Re: [Openinteract-dev] has_many progress

SourceForge Headquarters 1320 Columbia Street Suite 310 San Diego, CA 92101 +1 (858) 422-6466

On Nov 11, 2004, at 8:40 PM, Vsevolod (Simon) Ilyushchenko wrote:
> Okay, this is my last stumbling block. I just don't get why you want 
> to sometimes refer to the object and sometimes to the id. If it's 
> implemented this way, I'll have to say $author->book->id instead of 
> $author->book_id for auto/lazy, if I want to to just get the id value. 
> Also, if I switch from auto/lazy to manual fetch, I'll have to change 
> my code.

But you'll have to change code anyway if you switch from auto/lazy to 
manual if you have any code that accesses the book object (since it 
will no longer be auto/lazy-fetched). I view the specification of the 
auto/lazy vs manual as part of specifying the 'type' of the field. If 
you change the 'type' you should expect to have to change code in order 
to get at the same data (e.g. the id).

If I understand your proposal you would always have the field hold the 
id and have it store the auto/lazy-fetched object into some other key 
in the parent object?

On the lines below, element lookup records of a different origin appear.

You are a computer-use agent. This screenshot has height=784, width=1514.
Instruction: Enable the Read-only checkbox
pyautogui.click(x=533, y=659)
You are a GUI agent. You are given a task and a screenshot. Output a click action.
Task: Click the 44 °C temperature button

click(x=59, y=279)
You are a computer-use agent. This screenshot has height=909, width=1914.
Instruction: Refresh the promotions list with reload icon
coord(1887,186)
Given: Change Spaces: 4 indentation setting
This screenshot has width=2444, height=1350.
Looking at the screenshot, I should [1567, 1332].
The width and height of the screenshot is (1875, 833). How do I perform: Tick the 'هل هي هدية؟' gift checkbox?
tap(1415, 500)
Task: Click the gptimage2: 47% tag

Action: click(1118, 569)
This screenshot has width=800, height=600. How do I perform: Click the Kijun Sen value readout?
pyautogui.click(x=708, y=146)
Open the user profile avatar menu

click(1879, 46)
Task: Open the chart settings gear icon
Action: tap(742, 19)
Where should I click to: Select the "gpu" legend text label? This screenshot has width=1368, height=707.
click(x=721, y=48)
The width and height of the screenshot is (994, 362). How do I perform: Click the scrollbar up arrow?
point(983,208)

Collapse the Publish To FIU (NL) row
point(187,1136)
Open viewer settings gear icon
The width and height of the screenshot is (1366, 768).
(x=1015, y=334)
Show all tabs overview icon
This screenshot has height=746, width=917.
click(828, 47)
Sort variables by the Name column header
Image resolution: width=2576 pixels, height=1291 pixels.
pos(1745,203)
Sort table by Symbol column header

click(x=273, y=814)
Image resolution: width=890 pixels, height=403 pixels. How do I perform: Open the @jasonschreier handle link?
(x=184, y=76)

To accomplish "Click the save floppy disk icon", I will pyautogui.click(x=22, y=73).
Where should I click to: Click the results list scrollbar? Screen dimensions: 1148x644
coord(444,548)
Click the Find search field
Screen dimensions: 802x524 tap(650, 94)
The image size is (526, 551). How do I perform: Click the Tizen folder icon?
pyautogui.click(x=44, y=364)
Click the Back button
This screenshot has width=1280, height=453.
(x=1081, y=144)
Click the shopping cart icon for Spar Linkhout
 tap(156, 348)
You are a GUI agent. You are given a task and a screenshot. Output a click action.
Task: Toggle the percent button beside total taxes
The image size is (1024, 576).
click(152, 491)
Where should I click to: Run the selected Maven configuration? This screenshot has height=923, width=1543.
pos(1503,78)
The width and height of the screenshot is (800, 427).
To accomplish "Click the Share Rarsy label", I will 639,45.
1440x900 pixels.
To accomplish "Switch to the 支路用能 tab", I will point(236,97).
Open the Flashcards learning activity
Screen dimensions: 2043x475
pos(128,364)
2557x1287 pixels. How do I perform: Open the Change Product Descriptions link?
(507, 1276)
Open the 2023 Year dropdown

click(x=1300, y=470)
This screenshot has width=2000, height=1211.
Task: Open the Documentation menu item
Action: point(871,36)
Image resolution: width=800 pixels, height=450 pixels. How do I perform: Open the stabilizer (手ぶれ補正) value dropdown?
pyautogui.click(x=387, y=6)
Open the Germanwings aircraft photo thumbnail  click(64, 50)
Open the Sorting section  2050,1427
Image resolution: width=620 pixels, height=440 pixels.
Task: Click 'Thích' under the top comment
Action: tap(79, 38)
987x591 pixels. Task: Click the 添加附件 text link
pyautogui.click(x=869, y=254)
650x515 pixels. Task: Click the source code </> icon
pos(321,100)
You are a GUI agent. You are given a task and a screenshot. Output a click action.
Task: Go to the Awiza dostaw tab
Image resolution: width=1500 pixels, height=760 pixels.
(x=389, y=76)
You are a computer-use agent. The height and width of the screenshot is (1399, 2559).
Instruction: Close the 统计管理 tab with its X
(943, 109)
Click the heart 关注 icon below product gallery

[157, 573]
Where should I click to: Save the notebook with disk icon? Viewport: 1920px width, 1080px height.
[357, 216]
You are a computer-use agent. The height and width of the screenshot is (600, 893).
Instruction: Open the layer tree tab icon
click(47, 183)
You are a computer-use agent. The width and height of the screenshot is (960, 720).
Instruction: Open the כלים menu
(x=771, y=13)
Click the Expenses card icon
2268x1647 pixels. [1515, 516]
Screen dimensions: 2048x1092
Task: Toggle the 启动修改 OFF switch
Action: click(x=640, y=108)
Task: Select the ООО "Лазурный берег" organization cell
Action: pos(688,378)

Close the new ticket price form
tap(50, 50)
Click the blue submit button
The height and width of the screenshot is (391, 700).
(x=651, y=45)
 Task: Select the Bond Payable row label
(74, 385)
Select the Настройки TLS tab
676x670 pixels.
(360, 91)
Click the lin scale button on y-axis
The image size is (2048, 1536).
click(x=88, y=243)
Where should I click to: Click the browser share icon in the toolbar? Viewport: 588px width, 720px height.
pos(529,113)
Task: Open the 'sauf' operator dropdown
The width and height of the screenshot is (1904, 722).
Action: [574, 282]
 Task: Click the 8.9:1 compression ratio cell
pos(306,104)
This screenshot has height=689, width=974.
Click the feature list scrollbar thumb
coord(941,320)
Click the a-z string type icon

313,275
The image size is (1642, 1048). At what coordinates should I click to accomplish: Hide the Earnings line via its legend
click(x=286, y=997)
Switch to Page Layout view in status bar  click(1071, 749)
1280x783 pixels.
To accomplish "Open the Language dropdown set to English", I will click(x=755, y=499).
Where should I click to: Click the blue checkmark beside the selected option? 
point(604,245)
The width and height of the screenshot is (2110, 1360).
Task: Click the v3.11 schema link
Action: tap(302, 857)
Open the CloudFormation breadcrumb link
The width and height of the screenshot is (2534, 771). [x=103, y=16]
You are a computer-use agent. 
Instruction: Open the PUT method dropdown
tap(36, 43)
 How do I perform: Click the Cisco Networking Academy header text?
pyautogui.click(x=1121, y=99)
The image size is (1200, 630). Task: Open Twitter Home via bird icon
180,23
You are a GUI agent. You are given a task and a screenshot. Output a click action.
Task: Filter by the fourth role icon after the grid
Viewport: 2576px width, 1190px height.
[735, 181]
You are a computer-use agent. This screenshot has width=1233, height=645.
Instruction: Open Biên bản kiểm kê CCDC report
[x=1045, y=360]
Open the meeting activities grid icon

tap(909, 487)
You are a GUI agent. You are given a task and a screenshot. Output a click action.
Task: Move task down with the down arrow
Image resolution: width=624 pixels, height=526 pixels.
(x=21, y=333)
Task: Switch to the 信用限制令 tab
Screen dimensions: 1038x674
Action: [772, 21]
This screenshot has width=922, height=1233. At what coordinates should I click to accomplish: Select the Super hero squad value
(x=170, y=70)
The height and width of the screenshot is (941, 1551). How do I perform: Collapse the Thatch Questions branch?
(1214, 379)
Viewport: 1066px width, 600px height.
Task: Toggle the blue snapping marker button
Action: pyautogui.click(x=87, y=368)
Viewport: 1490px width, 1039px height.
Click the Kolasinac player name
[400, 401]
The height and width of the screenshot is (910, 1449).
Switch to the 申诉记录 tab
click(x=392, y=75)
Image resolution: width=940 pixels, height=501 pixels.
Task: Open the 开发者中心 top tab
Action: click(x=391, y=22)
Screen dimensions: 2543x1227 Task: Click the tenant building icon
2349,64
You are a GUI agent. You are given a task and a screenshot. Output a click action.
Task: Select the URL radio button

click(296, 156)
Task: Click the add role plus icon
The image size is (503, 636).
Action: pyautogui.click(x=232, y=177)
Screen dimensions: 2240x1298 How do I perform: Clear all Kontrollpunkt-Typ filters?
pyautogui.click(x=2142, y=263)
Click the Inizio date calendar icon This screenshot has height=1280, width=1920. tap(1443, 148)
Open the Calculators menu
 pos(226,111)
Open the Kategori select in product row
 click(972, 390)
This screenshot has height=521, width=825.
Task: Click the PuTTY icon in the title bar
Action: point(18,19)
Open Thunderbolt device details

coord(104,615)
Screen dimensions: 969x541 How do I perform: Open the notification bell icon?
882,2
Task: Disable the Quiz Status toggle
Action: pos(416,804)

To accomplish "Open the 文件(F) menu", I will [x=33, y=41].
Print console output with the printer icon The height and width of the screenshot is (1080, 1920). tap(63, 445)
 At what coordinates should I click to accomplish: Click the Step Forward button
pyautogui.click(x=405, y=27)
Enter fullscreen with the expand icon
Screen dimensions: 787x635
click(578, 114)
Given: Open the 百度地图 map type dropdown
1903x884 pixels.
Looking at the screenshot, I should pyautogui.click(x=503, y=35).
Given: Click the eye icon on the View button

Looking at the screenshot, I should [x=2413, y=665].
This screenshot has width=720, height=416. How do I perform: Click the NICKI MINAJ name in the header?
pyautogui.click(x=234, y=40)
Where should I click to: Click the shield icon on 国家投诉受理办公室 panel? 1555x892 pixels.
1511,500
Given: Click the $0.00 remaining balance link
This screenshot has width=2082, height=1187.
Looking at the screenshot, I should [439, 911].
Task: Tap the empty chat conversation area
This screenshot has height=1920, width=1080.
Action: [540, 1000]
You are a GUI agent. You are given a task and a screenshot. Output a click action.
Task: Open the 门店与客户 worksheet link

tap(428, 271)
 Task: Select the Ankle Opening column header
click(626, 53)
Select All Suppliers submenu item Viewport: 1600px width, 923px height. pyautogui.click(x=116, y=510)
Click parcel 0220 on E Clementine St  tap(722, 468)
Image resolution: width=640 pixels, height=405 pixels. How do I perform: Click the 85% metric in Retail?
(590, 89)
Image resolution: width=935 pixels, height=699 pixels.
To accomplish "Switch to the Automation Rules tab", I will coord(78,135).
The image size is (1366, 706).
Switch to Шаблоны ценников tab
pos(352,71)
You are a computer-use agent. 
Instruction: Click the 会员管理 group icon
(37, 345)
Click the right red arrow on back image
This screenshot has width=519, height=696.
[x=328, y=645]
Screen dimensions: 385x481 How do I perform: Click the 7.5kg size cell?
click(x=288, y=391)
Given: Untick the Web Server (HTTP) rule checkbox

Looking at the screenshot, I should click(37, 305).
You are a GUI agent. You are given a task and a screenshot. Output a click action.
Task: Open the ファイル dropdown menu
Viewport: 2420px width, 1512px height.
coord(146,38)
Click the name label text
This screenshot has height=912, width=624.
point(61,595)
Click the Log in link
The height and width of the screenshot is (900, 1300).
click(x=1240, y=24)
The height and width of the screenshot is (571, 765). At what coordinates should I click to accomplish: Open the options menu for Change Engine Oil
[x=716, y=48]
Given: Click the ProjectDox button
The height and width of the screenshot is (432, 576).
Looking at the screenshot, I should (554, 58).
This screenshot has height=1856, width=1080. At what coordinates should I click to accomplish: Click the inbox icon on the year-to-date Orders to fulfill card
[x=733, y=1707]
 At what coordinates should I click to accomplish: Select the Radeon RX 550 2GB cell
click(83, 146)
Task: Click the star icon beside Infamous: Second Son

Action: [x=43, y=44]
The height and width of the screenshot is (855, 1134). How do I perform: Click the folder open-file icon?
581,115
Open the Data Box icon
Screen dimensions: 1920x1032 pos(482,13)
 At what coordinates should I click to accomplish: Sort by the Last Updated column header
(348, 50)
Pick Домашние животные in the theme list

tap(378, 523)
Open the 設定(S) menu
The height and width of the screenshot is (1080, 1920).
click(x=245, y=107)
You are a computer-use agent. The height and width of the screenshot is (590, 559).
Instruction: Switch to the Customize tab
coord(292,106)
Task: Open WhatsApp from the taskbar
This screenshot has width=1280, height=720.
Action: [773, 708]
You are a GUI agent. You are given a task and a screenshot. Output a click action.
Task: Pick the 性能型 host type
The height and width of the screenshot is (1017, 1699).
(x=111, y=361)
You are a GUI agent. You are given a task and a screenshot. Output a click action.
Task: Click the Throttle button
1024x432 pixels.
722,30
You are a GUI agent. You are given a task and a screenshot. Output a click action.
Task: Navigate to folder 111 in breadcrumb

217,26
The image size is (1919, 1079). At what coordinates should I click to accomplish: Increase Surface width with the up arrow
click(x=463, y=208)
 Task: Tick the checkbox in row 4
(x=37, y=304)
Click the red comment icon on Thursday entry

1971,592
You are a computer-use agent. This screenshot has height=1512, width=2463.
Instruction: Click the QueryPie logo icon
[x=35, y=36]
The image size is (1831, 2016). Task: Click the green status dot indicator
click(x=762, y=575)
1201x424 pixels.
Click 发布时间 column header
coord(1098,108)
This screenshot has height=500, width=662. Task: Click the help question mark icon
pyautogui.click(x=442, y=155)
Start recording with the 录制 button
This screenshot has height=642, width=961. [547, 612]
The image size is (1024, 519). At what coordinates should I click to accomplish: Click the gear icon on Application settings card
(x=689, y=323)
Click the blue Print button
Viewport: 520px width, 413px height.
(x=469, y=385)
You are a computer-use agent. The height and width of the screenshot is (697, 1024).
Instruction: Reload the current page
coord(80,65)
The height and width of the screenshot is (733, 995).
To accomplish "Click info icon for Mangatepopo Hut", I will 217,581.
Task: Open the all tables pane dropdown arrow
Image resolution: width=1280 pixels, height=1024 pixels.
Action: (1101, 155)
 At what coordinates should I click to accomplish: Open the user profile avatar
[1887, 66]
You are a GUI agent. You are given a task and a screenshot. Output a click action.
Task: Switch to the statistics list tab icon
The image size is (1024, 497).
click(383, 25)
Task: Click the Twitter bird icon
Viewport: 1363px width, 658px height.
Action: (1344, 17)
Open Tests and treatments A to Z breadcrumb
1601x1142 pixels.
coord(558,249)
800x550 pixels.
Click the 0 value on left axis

What key? This approach requires you to specify 
for each auto/lazy fetched field another name by which you access the 
object. You have to worry about inconsistency between the id and the 
object. When you go to save, if the id in the field doesn't match the 
id of the object in corresponding key, which do you save?

I just think it is simpler and more straightforward to use the single 
field and think of the auto/lazy vs manual as part of the type 
definition for that field.

> Can you give me an example of manual fetch that cannot be implemented 
> otherwise or that makes life more convenient? Manual remove, OTOH, is 
> clearly different from the other two methods of removal.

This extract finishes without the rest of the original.